Synthesis and biological evaluation of α-santonin derivatives as anti-hepatoma agents
- Eur J Med Chem. 2018 Apr 10:149:90-97. doi: 10.1016/j.ejmech.2018.02.073.
- 1. School of Pharmacy, Second Military Medical University, Shanghai 200433, China; State Key Laboratory of Innovative Natural Medicine and TCM Injections, Jiangxi Qingfeng Pharmaceutical Co., Ltd, Ganzhou 341000, Jiangxi, China.
- 2. School of Pharmacy, Second Military Medical University, Shanghai 200433, China.
- 3. Shanghai Institute of Pharmaceutical Industry, Shanghai 200040, China.
- 4. State Key Laboratory of Innovative Natural Medicine and TCM Injections, Jiangxi Qingfeng Pharmaceutical Co., Ltd, Ganzhou 341000, Jiangxi, China.
- 5. School of Pharmacy, Second Military Medical University, Shanghai 200433, China. Electronic address: [email protected].

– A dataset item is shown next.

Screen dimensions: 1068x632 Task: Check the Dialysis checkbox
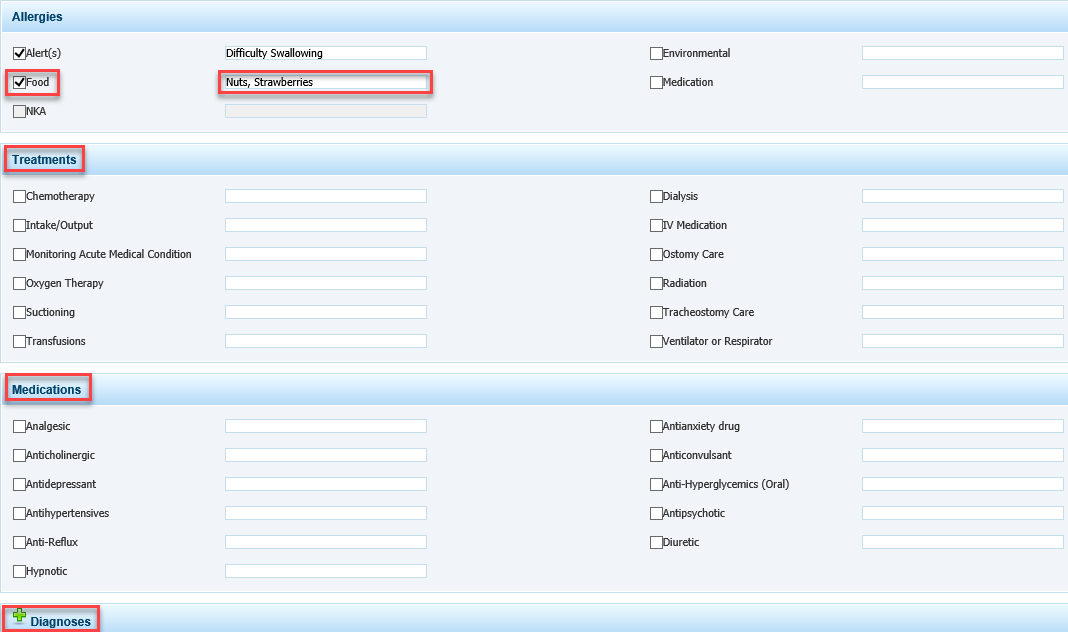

- 6. Shanghai Institute of Pharmaceutical Industry, Shanghai 200040, China. Electronic address: [email protected].
- 7. School of Pharmacy, Second Military Medical University, Shanghai 200433, China; Shanghai Institute of Pharmaceutical Industry, Shanghai 200040, China. Electronic address: [email protected].
A series of α-santonin-derived compounds as potentially anti-hepatoma agents were designed and synthesized in an effort to find novel therapeutic agents. Among them, derivative 5h was more potent than the positive control 5-fluorouracil (5-Fu) on HepG-2, QGY-7703 and SMMC-7721 with IC50 values of 7.51, 3.06 and 4.08 μM, respectively. The structure-activity relationships (SARs) of these derivatives were discussed. In addition, flow cytometry and western blot assay revealed that the derivatives induced hepatoma cells Apoptosis by facilitating apoptosis-related proteins expressions. Our findings suggested that these α-santonin-derived analogues hold promise as chemotherapeutic agents for the treatment of human hepatocellular Cancer.